- _TASK TO CARRY OUT_
Lines from the one containing "You are a computer-use" through the final line of the data, restated word for word and free of pictures, make up the whole answer.

Dataset entries
╔══

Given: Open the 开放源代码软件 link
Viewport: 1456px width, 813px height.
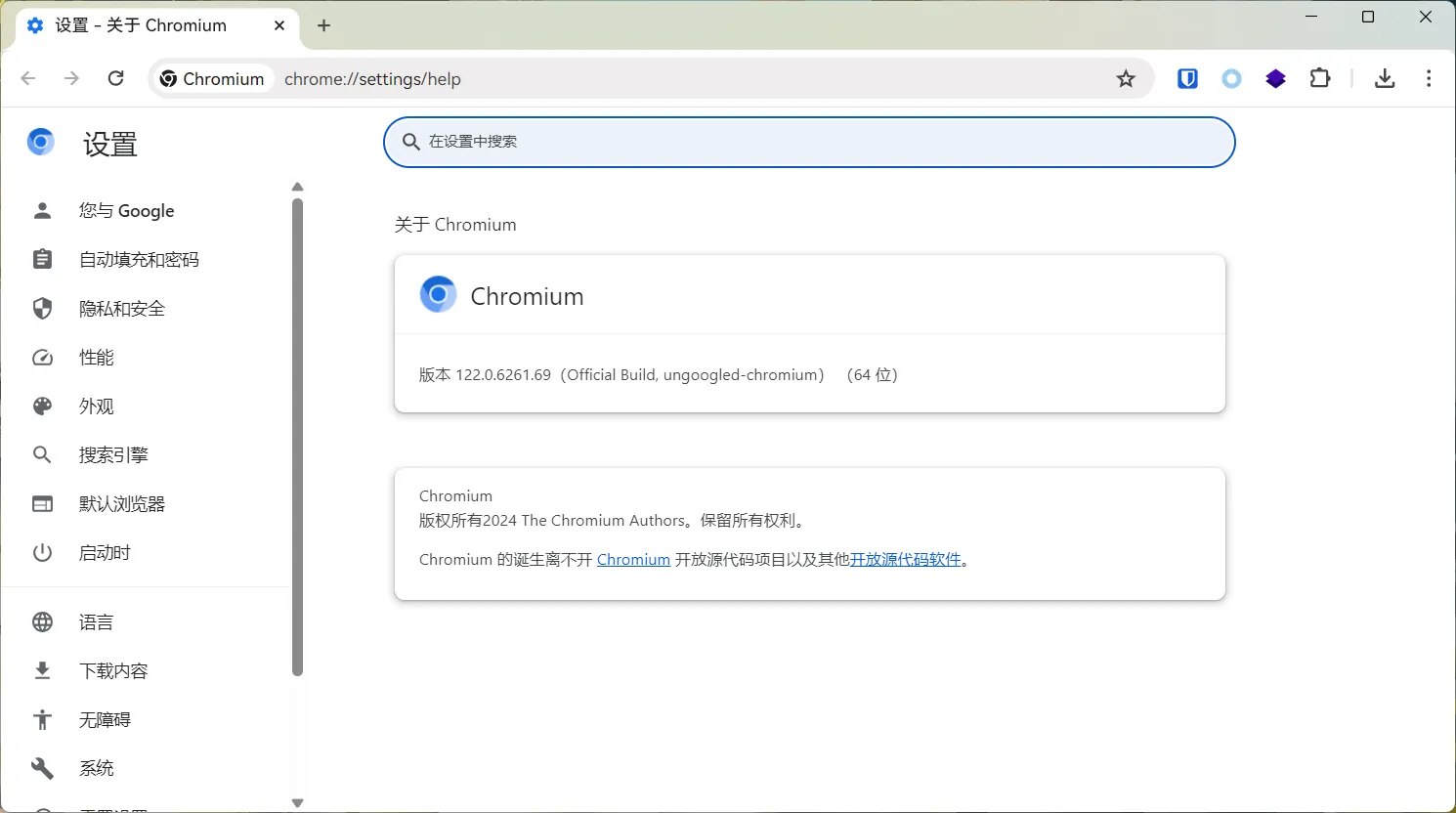Looking at the screenshot, I should click(x=905, y=560).
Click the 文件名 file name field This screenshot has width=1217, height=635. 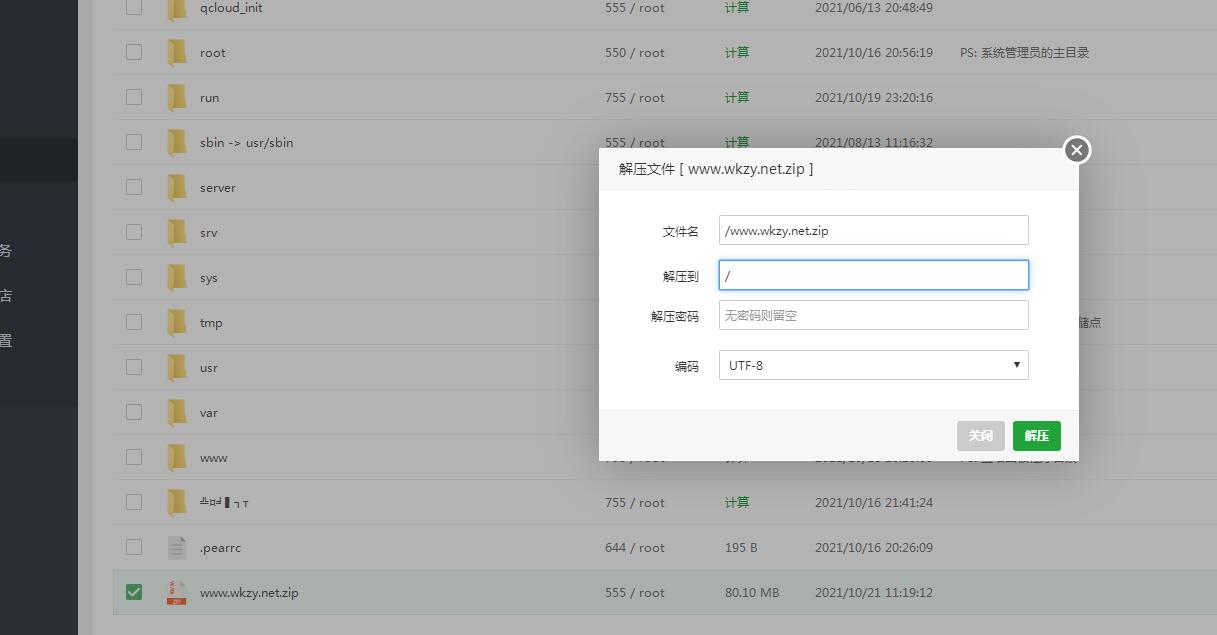point(873,231)
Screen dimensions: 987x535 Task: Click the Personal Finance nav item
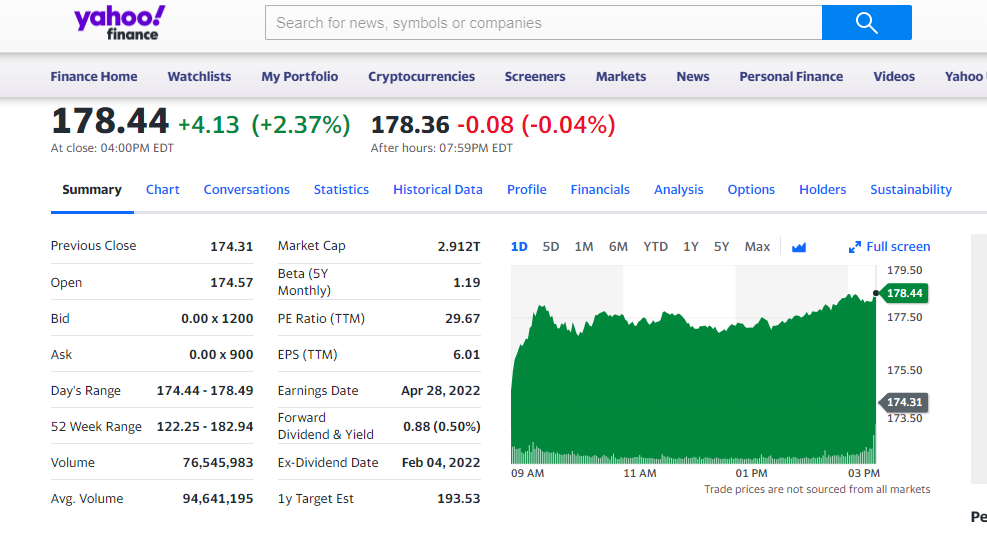pyautogui.click(x=791, y=77)
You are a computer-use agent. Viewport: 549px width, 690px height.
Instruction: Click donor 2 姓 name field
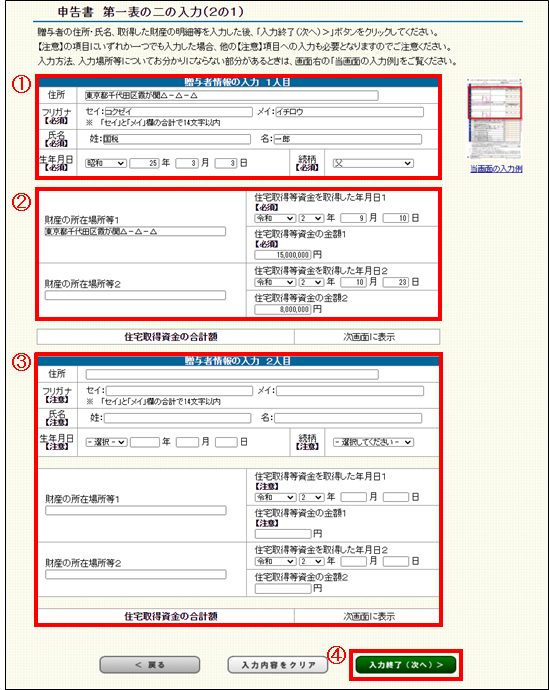pyautogui.click(x=177, y=418)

╚══

- _PROBLEM SOLUTION_
You are a computer-use agent. Viewport: 549px width, 690px height.
Instruction: Click donor 2 姓 name field
pyautogui.click(x=177, y=418)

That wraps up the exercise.